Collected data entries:

....

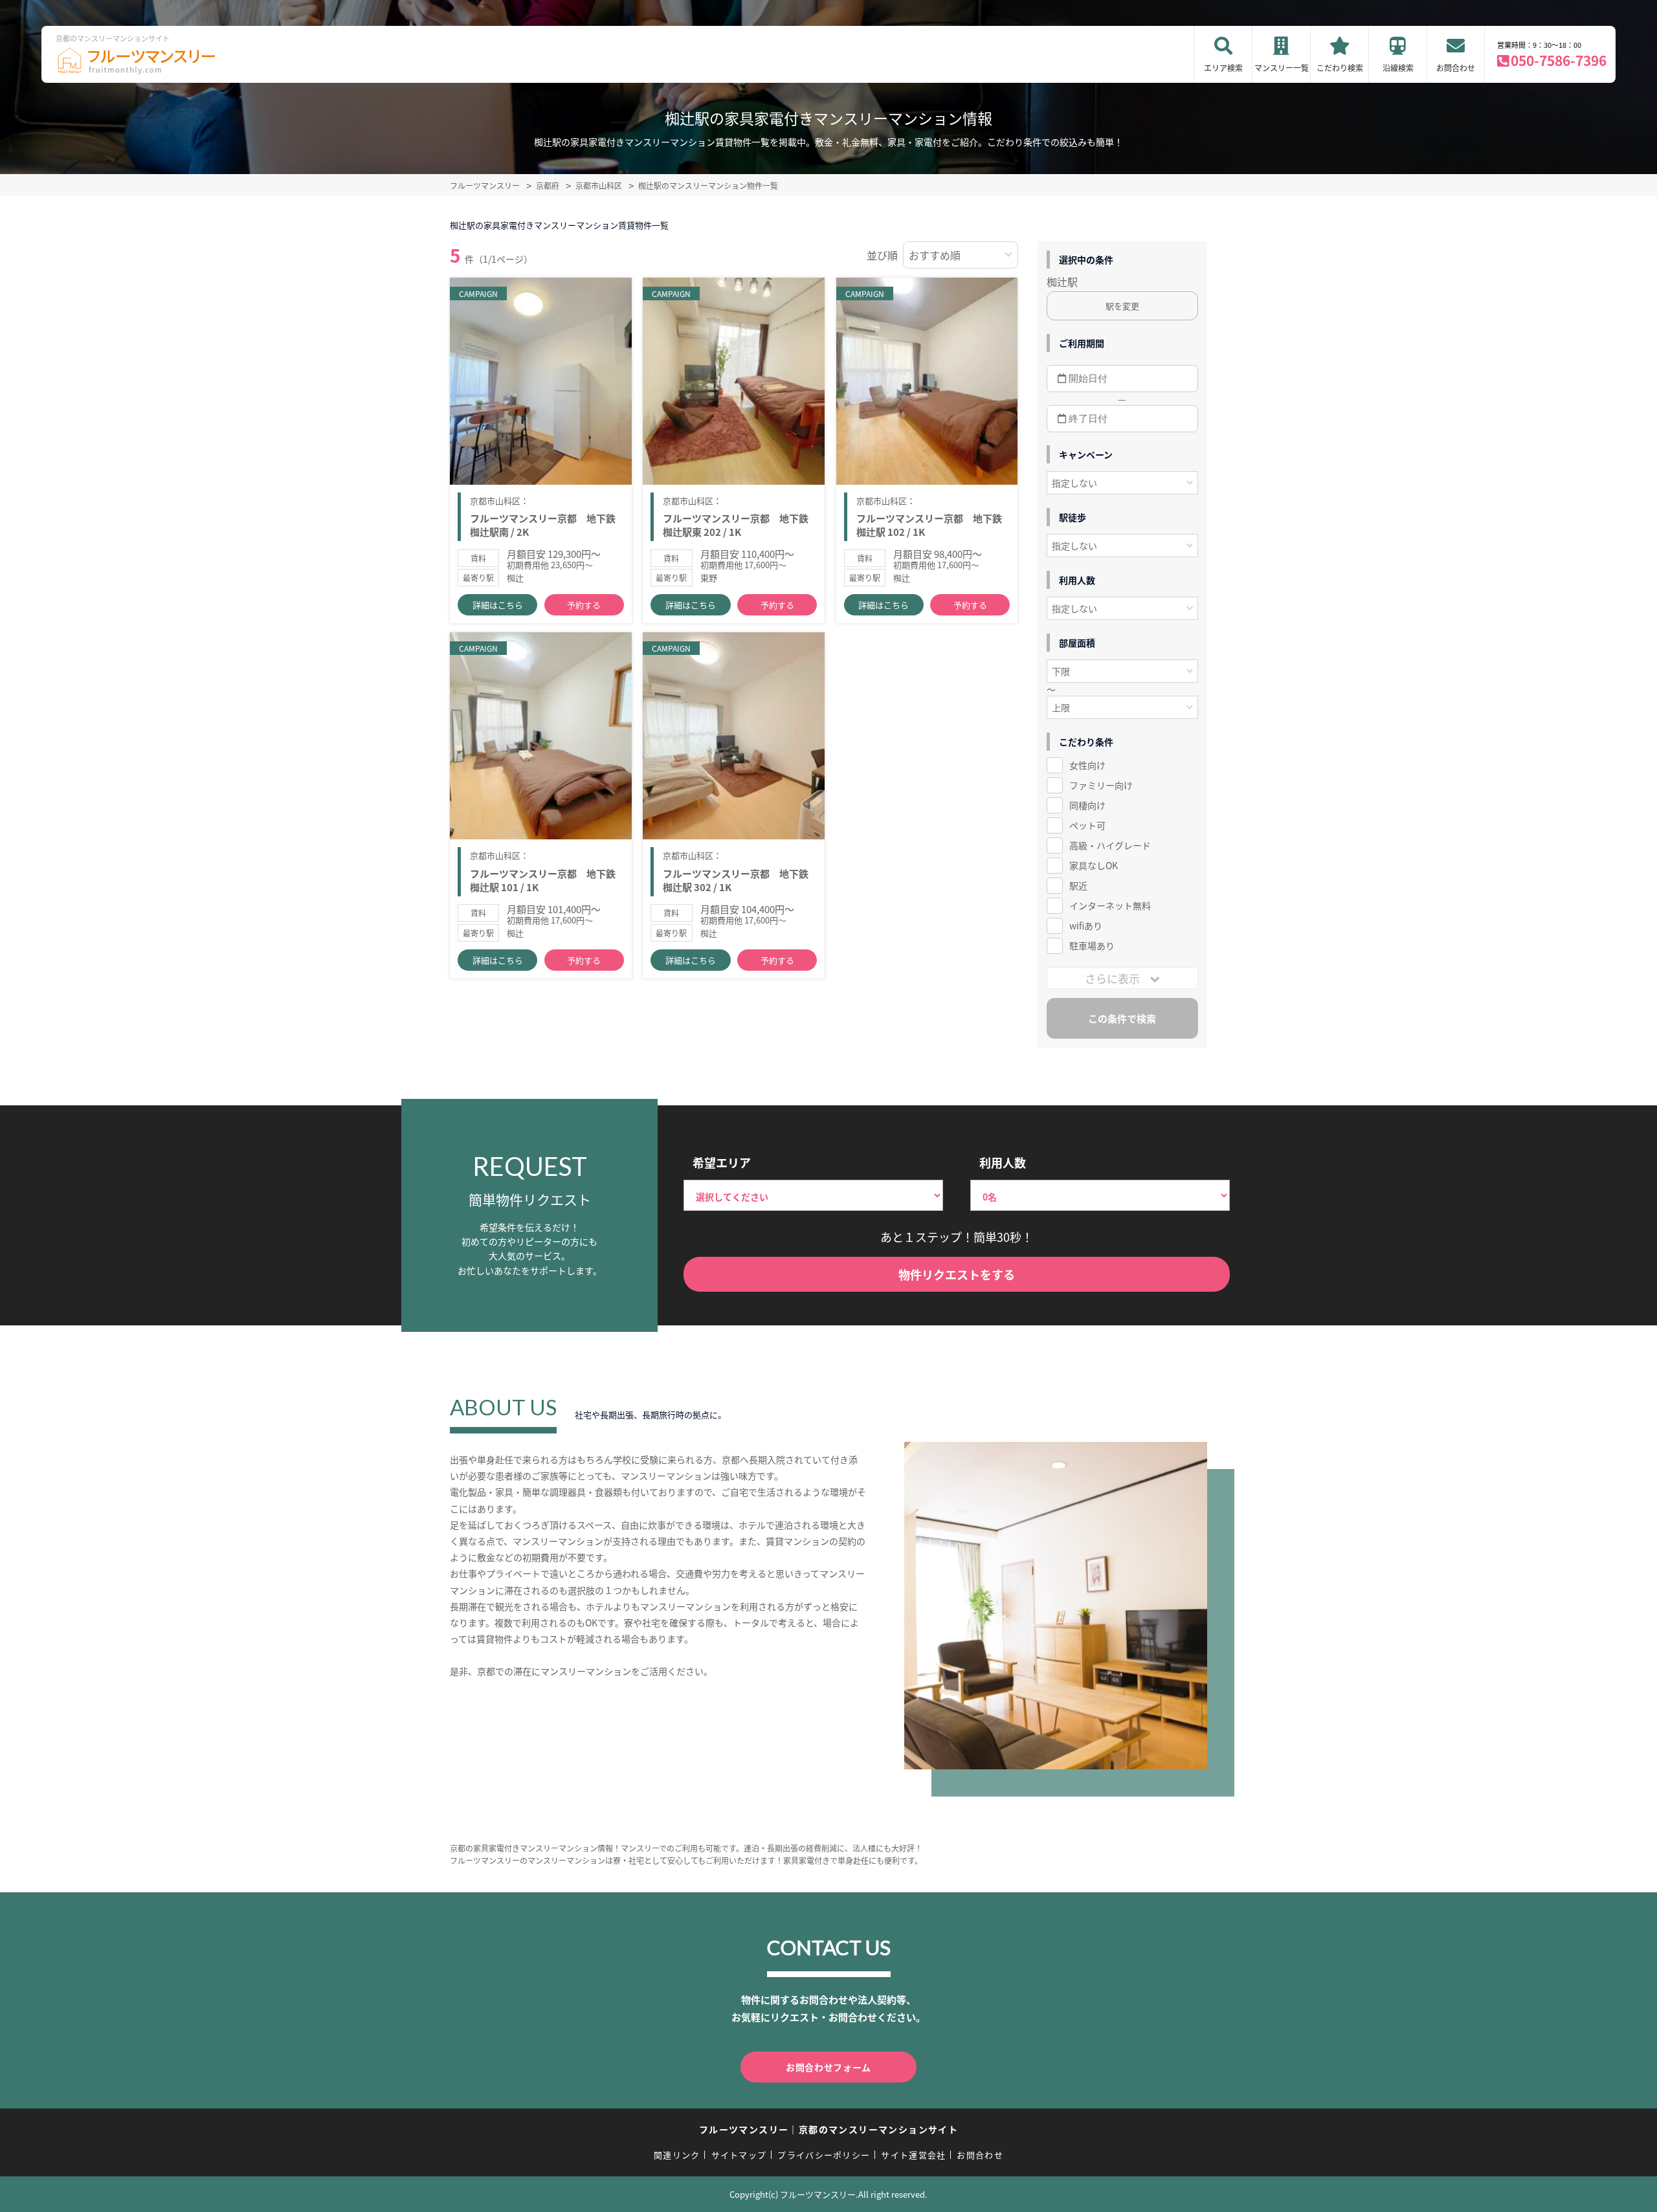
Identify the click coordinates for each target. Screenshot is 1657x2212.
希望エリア (722, 1162)
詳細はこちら (498, 605)
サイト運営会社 (913, 2155)
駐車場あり (1092, 945)
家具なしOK (1093, 865)
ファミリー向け (1101, 785)
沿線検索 (1398, 67)
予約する (584, 605)
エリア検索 (1223, 67)
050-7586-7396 (1559, 60)
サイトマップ (739, 2155)
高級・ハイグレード (1110, 845)
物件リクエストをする (956, 1274)
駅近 (1078, 885)
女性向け (1087, 764)
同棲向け (1087, 805)
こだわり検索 (1340, 67)
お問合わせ (1455, 67)
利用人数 (1002, 1162)
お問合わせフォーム (828, 2067)
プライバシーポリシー (823, 2155)
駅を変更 (1122, 306)
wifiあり (1085, 925)
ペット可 (1087, 825)
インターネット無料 (1110, 905)
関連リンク (677, 2155)
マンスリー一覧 (1281, 67)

....

WHAT TO WORK ON -> What you return must match, line for line, the data from the line containing "家具なしOK (1093, 865)" to its end, both ends included.

RESULT BELOW ->
家具なしOK (1093, 865)
ファミリー向け (1101, 785)
沿線検索 (1398, 67)
予約する (584, 605)
エリア検索 (1223, 67)
050-7586-7396 (1559, 60)
サイトマップ (739, 2155)
高級・ハイグレード (1110, 845)
物件リクエストをする (956, 1274)
駅近 (1078, 885)
女性向け (1087, 764)
同棲向け (1087, 805)
こだわり検索 (1340, 67)
お問合わせ (1455, 67)
利用人数 (1002, 1162)
お問合わせフォーム (828, 2067)
プライバシーポリシー (823, 2155)
駅を変更 (1122, 306)
wifiあり (1085, 925)
ペット可 (1087, 825)
インターネット無料 (1110, 905)
関連リンク (677, 2155)
マンスリー一覧 (1281, 67)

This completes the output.